Quote the full listing word for word.

*** INFORMATION SUPPLIED Section Begins ***

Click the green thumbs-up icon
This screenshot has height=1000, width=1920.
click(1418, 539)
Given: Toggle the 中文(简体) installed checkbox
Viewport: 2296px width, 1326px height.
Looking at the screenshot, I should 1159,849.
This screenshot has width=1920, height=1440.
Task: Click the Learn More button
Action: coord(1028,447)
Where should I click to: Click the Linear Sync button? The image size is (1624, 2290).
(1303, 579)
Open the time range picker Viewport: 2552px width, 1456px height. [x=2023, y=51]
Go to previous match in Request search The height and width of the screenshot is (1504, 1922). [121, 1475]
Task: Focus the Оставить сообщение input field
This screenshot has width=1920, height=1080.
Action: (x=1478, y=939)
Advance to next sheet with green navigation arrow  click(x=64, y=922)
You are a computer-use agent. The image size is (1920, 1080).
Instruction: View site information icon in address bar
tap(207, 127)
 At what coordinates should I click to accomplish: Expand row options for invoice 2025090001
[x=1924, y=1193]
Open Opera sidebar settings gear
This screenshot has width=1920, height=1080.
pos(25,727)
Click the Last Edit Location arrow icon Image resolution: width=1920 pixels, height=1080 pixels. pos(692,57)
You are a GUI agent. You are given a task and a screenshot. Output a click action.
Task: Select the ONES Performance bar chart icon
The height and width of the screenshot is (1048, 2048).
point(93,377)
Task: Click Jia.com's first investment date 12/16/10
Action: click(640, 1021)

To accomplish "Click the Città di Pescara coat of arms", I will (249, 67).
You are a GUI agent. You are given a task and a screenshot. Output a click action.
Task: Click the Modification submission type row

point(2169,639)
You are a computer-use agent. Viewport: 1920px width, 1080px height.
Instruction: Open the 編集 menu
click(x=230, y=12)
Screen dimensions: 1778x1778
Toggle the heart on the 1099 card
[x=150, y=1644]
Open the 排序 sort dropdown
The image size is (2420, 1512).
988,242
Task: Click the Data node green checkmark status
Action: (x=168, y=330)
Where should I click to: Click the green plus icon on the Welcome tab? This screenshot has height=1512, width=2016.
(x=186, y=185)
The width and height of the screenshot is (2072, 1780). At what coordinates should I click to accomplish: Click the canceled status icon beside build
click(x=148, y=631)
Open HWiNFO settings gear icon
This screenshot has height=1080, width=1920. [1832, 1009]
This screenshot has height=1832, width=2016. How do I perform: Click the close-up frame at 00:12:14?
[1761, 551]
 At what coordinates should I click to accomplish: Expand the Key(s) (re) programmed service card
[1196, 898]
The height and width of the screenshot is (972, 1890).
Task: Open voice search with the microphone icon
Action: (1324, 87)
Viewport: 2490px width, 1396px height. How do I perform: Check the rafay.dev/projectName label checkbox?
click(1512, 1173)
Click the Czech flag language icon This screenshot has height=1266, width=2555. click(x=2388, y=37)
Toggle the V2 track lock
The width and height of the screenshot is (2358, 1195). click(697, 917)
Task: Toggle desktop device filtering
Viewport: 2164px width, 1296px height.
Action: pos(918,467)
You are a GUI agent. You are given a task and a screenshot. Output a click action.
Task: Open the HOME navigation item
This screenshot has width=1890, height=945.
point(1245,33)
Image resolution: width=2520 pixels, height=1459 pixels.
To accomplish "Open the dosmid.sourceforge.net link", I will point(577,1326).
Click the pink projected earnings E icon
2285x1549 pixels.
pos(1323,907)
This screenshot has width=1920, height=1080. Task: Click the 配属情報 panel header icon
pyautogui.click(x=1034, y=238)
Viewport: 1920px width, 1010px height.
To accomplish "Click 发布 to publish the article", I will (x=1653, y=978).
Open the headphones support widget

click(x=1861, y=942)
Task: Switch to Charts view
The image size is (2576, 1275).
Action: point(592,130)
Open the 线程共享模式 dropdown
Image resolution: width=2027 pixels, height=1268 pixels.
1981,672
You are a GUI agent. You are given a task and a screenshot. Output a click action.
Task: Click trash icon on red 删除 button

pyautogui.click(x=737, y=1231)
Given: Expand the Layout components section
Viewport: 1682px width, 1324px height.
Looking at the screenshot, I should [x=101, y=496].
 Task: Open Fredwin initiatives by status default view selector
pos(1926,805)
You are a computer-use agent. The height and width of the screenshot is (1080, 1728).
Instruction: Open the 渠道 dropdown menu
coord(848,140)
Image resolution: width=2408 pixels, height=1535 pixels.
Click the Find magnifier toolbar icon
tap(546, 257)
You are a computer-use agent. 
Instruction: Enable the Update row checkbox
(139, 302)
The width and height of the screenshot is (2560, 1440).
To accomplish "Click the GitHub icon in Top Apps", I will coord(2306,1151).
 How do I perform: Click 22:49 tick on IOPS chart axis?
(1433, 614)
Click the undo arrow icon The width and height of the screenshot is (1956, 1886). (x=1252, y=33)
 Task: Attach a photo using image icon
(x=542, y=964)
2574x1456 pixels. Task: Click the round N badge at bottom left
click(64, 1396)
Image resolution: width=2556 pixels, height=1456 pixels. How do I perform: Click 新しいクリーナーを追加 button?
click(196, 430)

*** INFORMATION SUPPLIED Section Ends ***

◆ REPLY ◆
Click the green thumbs-up icon
This screenshot has height=1000, width=1920.
click(1418, 539)
Given: Toggle the 中文(简体) installed checkbox
Viewport: 2296px width, 1326px height.
Looking at the screenshot, I should 1159,849.
This screenshot has width=1920, height=1440.
Task: Click the Learn More button
Action: coord(1028,447)
Where should I click to: Click the Linear Sync button? The image size is (1624, 2290).
(1303, 579)
Open the time range picker Viewport: 2552px width, 1456px height. [x=2023, y=51]
Go to previous match in Request search The height and width of the screenshot is (1504, 1922). [121, 1475]
Task: Focus the Оставить сообщение input field
This screenshot has width=1920, height=1080.
Action: (x=1478, y=939)
Advance to next sheet with green navigation arrow  click(x=64, y=922)
You are a computer-use agent. The image size is (1920, 1080).
Instruction: View site information icon in address bar
tap(207, 127)
 At what coordinates should I click to accomplish: Expand row options for invoice 2025090001
[x=1924, y=1193]
Open Opera sidebar settings gear
This screenshot has width=1920, height=1080.
pos(25,727)
Click the Last Edit Location arrow icon Image resolution: width=1920 pixels, height=1080 pixels. pos(692,57)
You are a GUI agent. You are given a task and a screenshot. Output a click action.
Task: Select the ONES Performance bar chart icon
The height and width of the screenshot is (1048, 2048).
point(93,377)
Task: Click Jia.com's first investment date 12/16/10
Action: click(640, 1021)

To accomplish "Click the Città di Pescara coat of arms", I will (249, 67).
You are a GUI agent. You are given a task and a screenshot. Output a click action.
Task: Click the Modification submission type row

point(2169,639)
You are a computer-use agent. Viewport: 1920px width, 1080px height.
Instruction: Open the 編集 menu
click(x=230, y=12)
Screen dimensions: 1778x1778
Toggle the heart on the 1099 card
[x=150, y=1644]
Open the 排序 sort dropdown
The image size is (2420, 1512).
988,242
Task: Click the Data node green checkmark status
Action: (x=168, y=330)
Where should I click to: Click the green plus icon on the Welcome tab? This screenshot has height=1512, width=2016.
(x=186, y=185)
The width and height of the screenshot is (2072, 1780). At what coordinates should I click to accomplish: Click the canceled status icon beside build
click(x=148, y=631)
Open HWiNFO settings gear icon
This screenshot has height=1080, width=1920. [1832, 1009]
This screenshot has height=1832, width=2016. How do I perform: Click the close-up frame at 00:12:14?
[1761, 551]
 At what coordinates should I click to accomplish: Expand the Key(s) (re) programmed service card
[1196, 898]
The height and width of the screenshot is (972, 1890).
Task: Open voice search with the microphone icon
Action: (1324, 87)
Viewport: 2490px width, 1396px height. How do I perform: Check the rafay.dev/projectName label checkbox?
click(1512, 1173)
Click the Czech flag language icon This screenshot has height=1266, width=2555. click(x=2388, y=37)
Toggle the V2 track lock
The width and height of the screenshot is (2358, 1195). click(697, 917)
Task: Toggle desktop device filtering
Viewport: 2164px width, 1296px height.
Action: pos(918,467)
You are a GUI agent. You are given a task and a screenshot. Output a click action.
Task: Open the HOME navigation item
This screenshot has width=1890, height=945.
point(1245,33)
Image resolution: width=2520 pixels, height=1459 pixels.
To accomplish "Open the dosmid.sourceforge.net link", I will point(577,1326).
Click the pink projected earnings E icon
2285x1549 pixels.
pos(1323,907)
This screenshot has width=1920, height=1080. Task: Click the 配属情報 panel header icon
pyautogui.click(x=1034, y=238)
Viewport: 1920px width, 1010px height.
To accomplish "Click 发布 to publish the article", I will (x=1653, y=978).
Open the headphones support widget

click(x=1861, y=942)
Task: Switch to Charts view
The image size is (2576, 1275).
Action: point(592,130)
Open the 线程共享模式 dropdown
Image resolution: width=2027 pixels, height=1268 pixels.
1981,672
You are a GUI agent. You are given a task and a screenshot. Output a click action.
Task: Click trash icon on red 删除 button

pyautogui.click(x=737, y=1231)
Given: Expand the Layout components section
Viewport: 1682px width, 1324px height.
Looking at the screenshot, I should [x=101, y=496].
 Task: Open Fredwin initiatives by status default view selector
pos(1926,805)
You are a computer-use agent. The height and width of the screenshot is (1080, 1728).
Instruction: Open the 渠道 dropdown menu
coord(848,140)
Image resolution: width=2408 pixels, height=1535 pixels.
Click the Find magnifier toolbar icon
tap(546, 257)
You are a computer-use agent. 
Instruction: Enable the Update row checkbox
(139, 302)
The width and height of the screenshot is (2560, 1440).
To accomplish "Click the GitHub icon in Top Apps", I will coord(2306,1151).
 How do I perform: Click 22:49 tick on IOPS chart axis?
(1433, 614)
Click the undo arrow icon The width and height of the screenshot is (1956, 1886). (x=1252, y=33)
 Task: Attach a photo using image icon
(x=542, y=964)
2574x1456 pixels. Task: Click the round N badge at bottom left
click(64, 1396)
Image resolution: width=2556 pixels, height=1456 pixels. How do I perform: Click 新しいクリーナーを追加 button?
click(196, 430)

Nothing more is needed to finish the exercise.